Nos cellules se renouvellent et se transforment. Parfois, ce phénomène naturel génèrent des mutations qui peuvent être cancérigènes. Mais quelle est la proportion de ces cellules dans notre organisme ? Une équipe de recherche de l’université du Colorado, aux États-Unis, a réalisé une estimation. Les résultats de leurs travaux sont publiés dans la revue scientifique Aging and Cancer. Les scientifiques estiment qu’après 60 ans, un individu possède au moins 100 milliards de cellules, avec au moins une mutation cancérigène, dans son organisme.
Des mutations inévitables
"Nous savions que beaucoup de mutations chez l'homme sont associées au cancer, mais nous ne savions tout simplement pas combien", indique Edward J. Evans, auteur principal de cette étude. "Lorsque vous avez des milliards de cellules et qu'elles survivent jusqu’à un siècle, elles vont accumuler des mutations, ajoute le co-auteur, James DeGregori. Le fait que nous ayons des mutations n'est pas surprenant."
L’équipe a collecté des ensembles de données auprès de chercheurs qui avaient précédemment mené des recherches sur les mutations dans les tissus humains normaux. Edward J. Evans a appris à coder pour créer un algorithme capable d’extraire les données nécessaires, puis de créer des blocs pour catégoriser les mutations en fonction des gènes, des tissus et de l'âge des individus. "Pour comprendre la genèse du cancer, nous devons examiner les tissus normaux, explique le scientifique américain. Au moment où le cancer apparaît, toutes les mutations sont là et nous ne savons pas toujours lesquelles contribuent réellement à la maladie."

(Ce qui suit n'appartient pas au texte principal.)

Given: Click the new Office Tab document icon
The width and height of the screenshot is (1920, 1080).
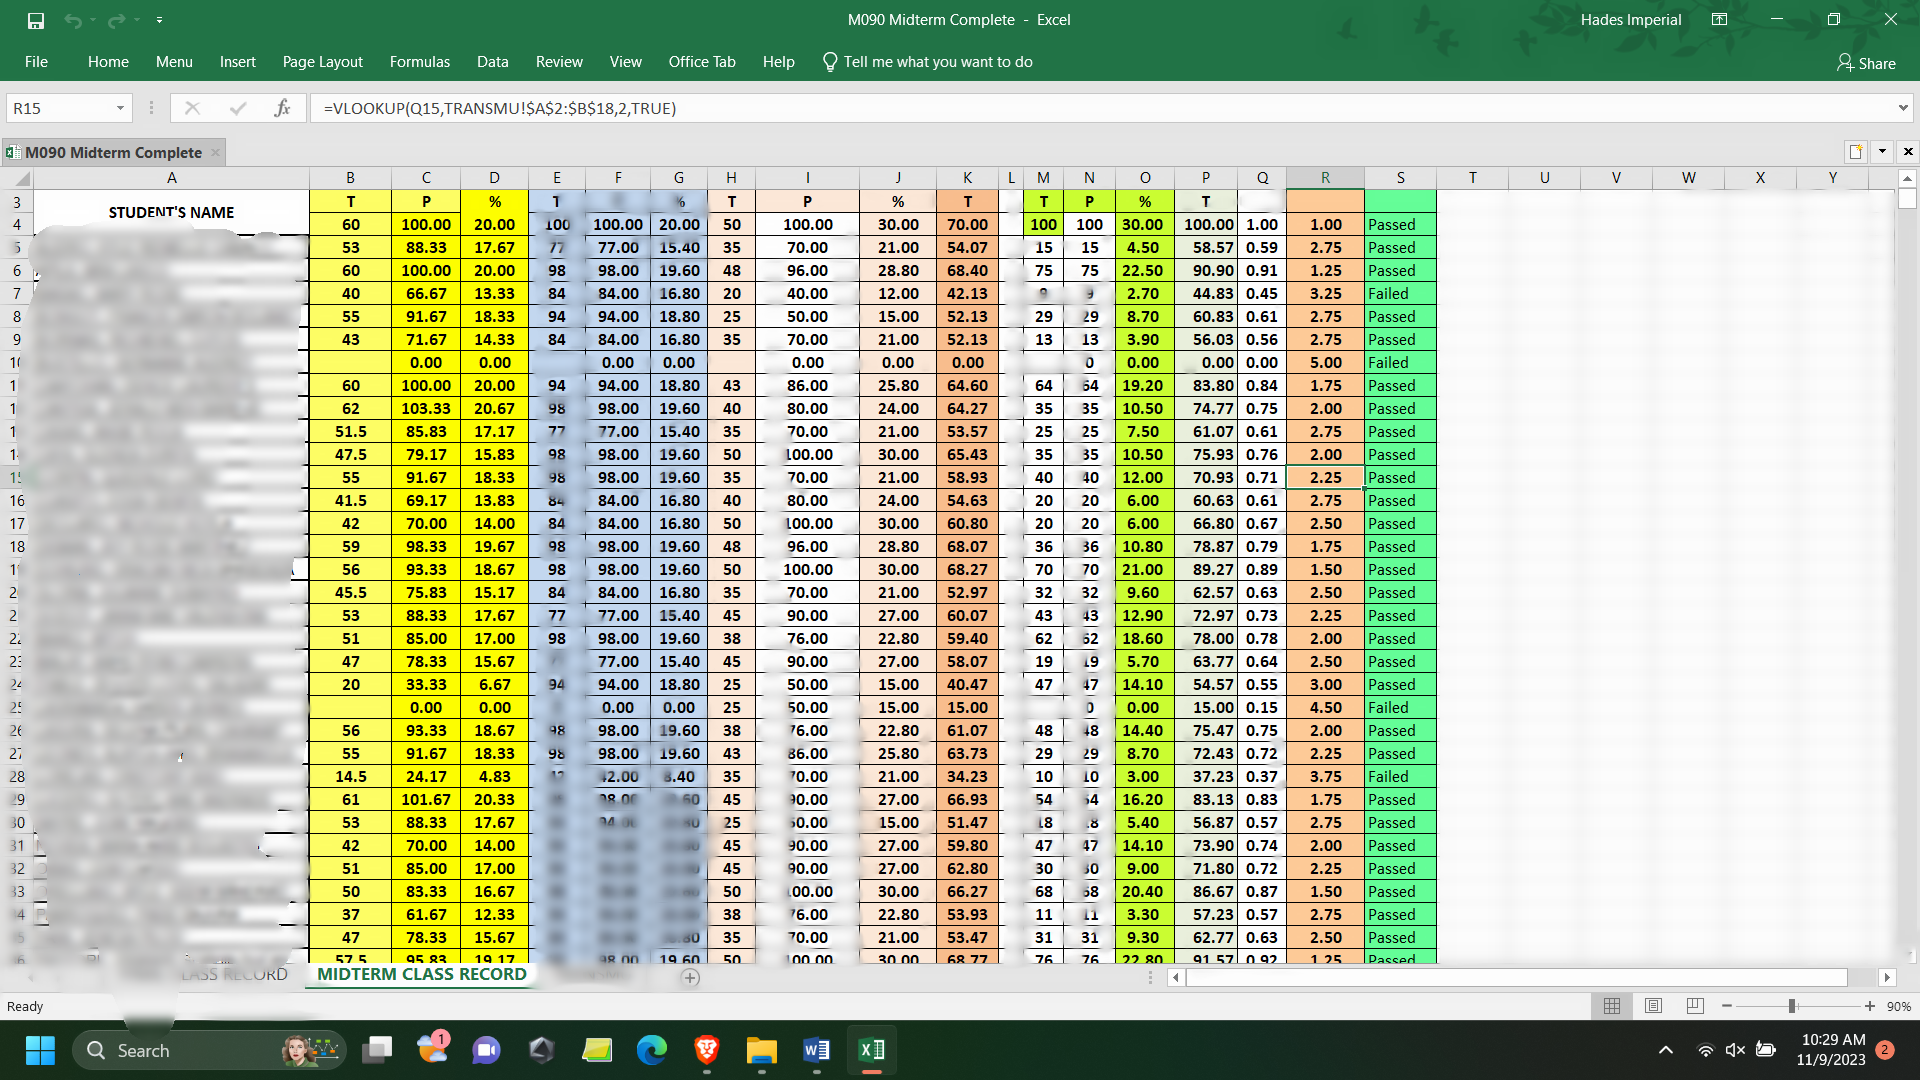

Un nombre élevé de cellules associées au cancer
Cette analyse a révélé qu’une personne de plus de 60 ans possède au moins 100 milliards de cellules présentant des mutations oncogènes."Nous avons environ trois milliards de cellules nucléées dans notre corps, donc pour le mettre en perspective, 100 milliards de cellules avec des mutations oncogènes ne représentent pas la majorité de notre nombre total de cellules, précise Edward J. Evans. Mais c'est un nombre étonnamment élevé étant donné qu'il suffit d'une cellule pour provoquer un cancer." Les scientifiques s’interrogent sur les conséquences de ces mutations dans la mesure où des individus peuvent avoir des milliards de cellules avec ces mutations oncogènes sans développer de cancer.
Comment interpréter ces résultats ?
Les auteurs de cette recherche ont constaté que les mutations oncogènes sont extrêmement répandues dans certains types de tissus : la peau, le côlon et l’œsophage. Ces mutations peuvent être dominantes dans certains de ces tissus. "Si vous regardez l'œsophage, par exemple, la moitié des tissus est chargée de mutations NOTCH1, qui contribuent rarement au cancer chez les non-fumeurs, indique James DeGregori. Tester cette mutation n'est pas vraiment utile si la plupart d'entre nous l'ont et s'il conduit rarement au cancer." Pour les scientifiques, la recherche des mutations oncogènes est inutile et chronophage comme tout le monde en possède et qu'elles ne sont pas forcément synonyme de cancer. "La façon dont ces mutations oncogènes interagissent avec l'environnement tissulaire nous en dira beaucoup plus sur le risque", ajoute le chercheur. De futurs travaux seront dédiés à l’observation des tissus afin de comprendre pourquoi certains d’entre eux présentent une fréquence élevée de mutations oncogènes, sans risque associé de cancer.